YOUR ASSIGNMENT
Copy the data that follows exactly as it is, excluding all pictures.
▼
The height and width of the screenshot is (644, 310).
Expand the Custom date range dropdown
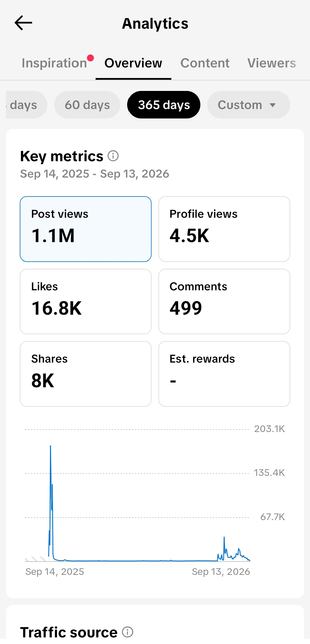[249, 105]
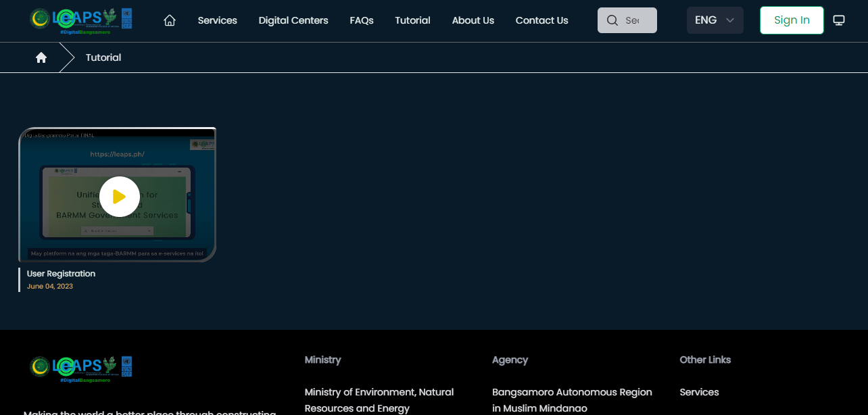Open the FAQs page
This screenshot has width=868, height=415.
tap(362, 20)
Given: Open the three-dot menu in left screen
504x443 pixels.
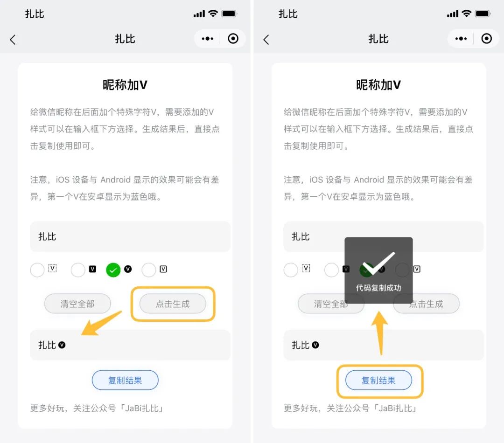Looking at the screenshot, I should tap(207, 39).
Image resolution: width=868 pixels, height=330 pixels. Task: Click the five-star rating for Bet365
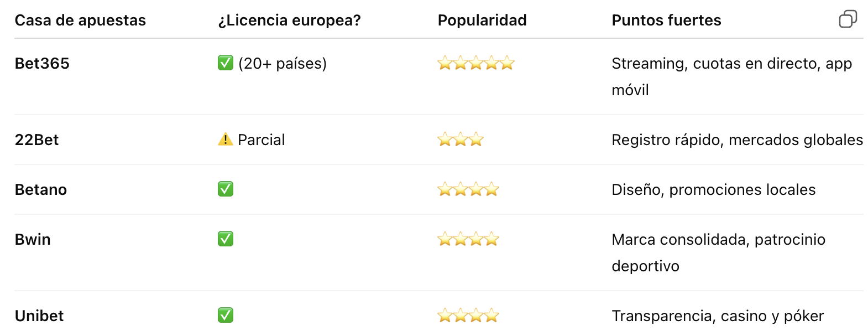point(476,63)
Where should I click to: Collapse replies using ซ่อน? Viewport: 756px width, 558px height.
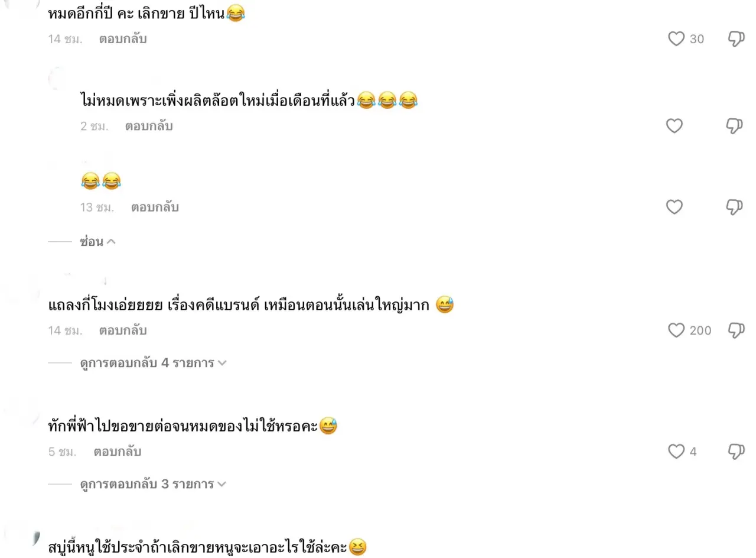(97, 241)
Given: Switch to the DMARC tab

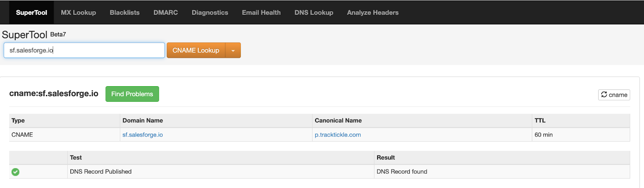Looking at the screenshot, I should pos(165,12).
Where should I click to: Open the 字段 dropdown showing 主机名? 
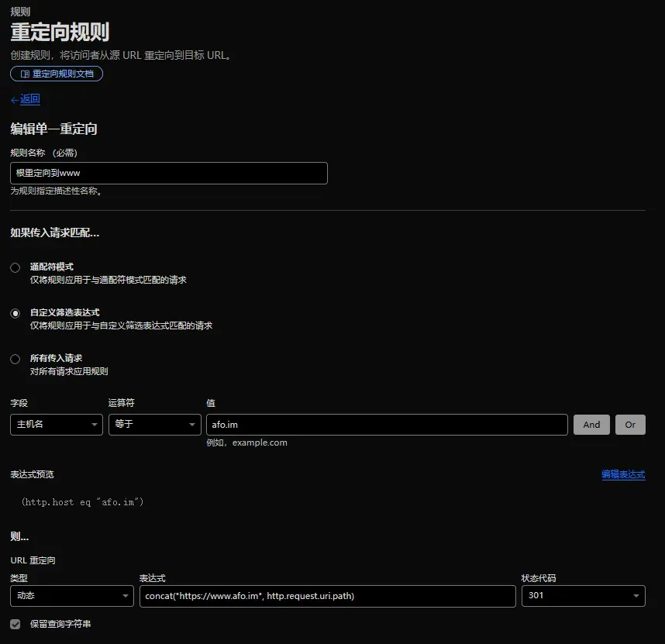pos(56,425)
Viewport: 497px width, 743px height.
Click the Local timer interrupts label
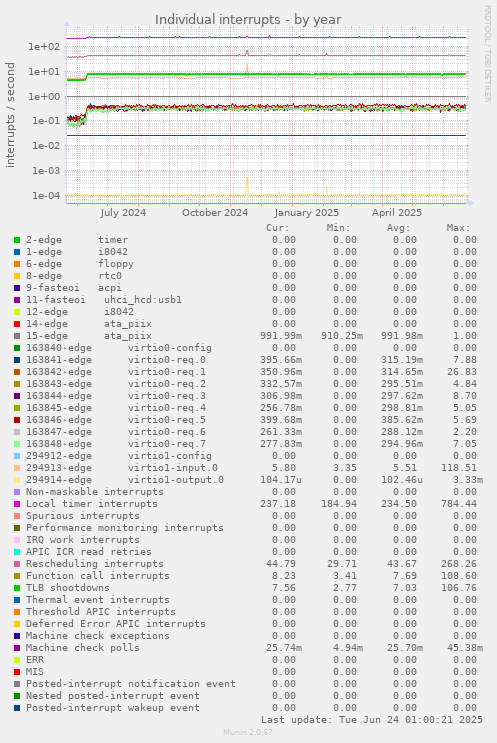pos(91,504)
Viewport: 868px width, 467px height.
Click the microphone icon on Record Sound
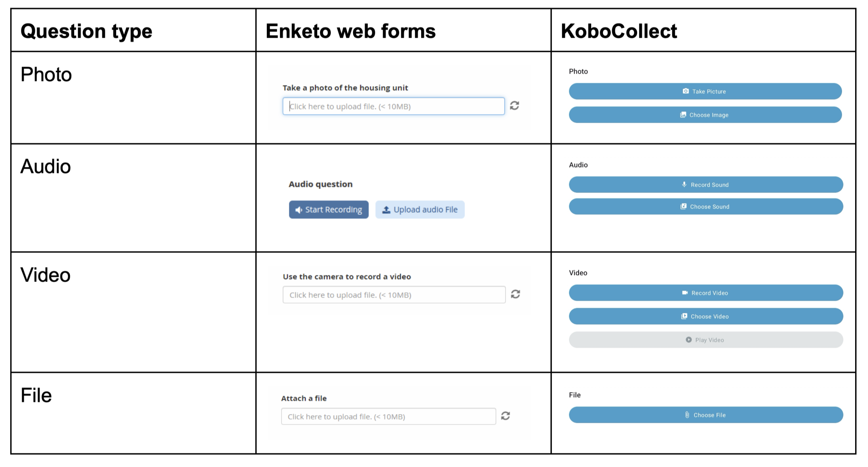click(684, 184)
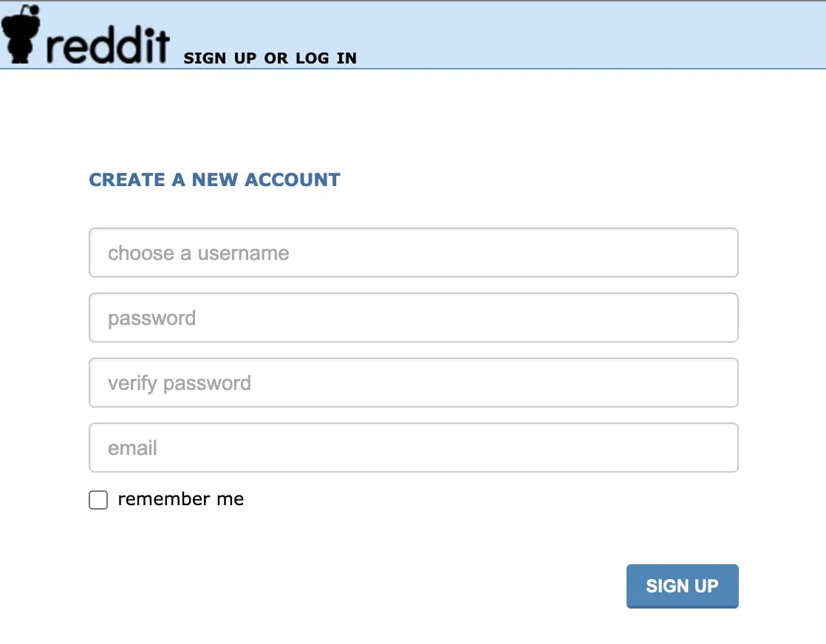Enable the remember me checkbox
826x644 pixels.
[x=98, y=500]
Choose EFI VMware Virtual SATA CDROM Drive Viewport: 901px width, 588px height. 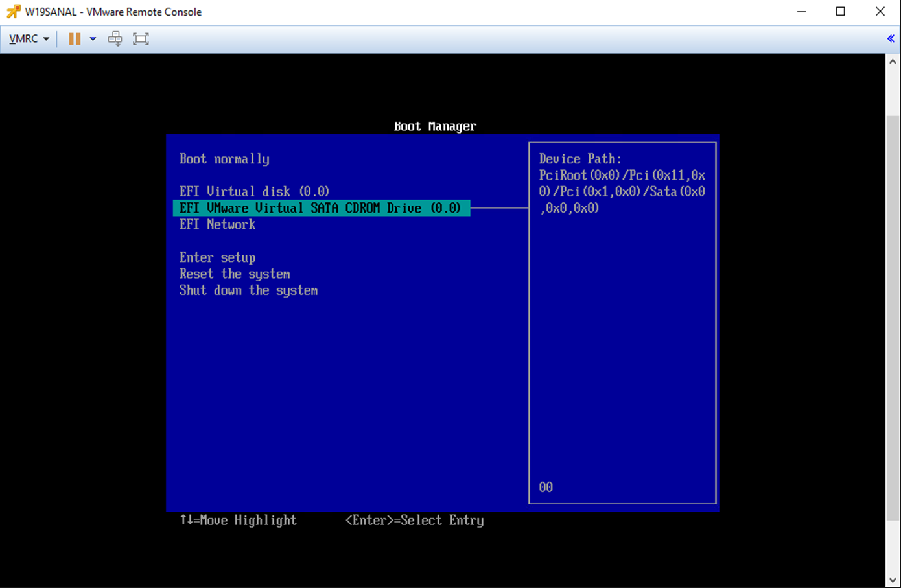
▲
RESPONSE AREA
The height and width of the screenshot is (644, 310).
Expand the Custom date range dropdown
[249, 105]
Open the FAQs page
This screenshot has width=868, height=415.
tap(362, 20)
Given: Open the three-dot menu in left screen
504x443 pixels.
Looking at the screenshot, I should tap(207, 39).
Image resolution: width=868 pixels, height=330 pixels. Task: Click the five-star rating for Bet365
point(476,63)
Where should I click to: Collapse replies using ซ่อน? Viewport: 756px width, 558px height.
(97, 241)
Given: Switch to the DMARC tab

Looking at the screenshot, I should pos(165,12).
Where should I click to: Open the 字段 dropdown showing 主机名? 
pos(56,425)
Viewport: 497px width, 743px height.
Click the Local timer interrupts label
pos(91,504)
Viewport: 868px width, 467px height.
Click the microphone icon on Record Sound
click(684, 184)
Enable the remember me checkbox
826x644 pixels.
[x=98, y=500]
Choose EFI VMware Virtual SATA CDROM Drive Viewport: 901px width, 588px height. 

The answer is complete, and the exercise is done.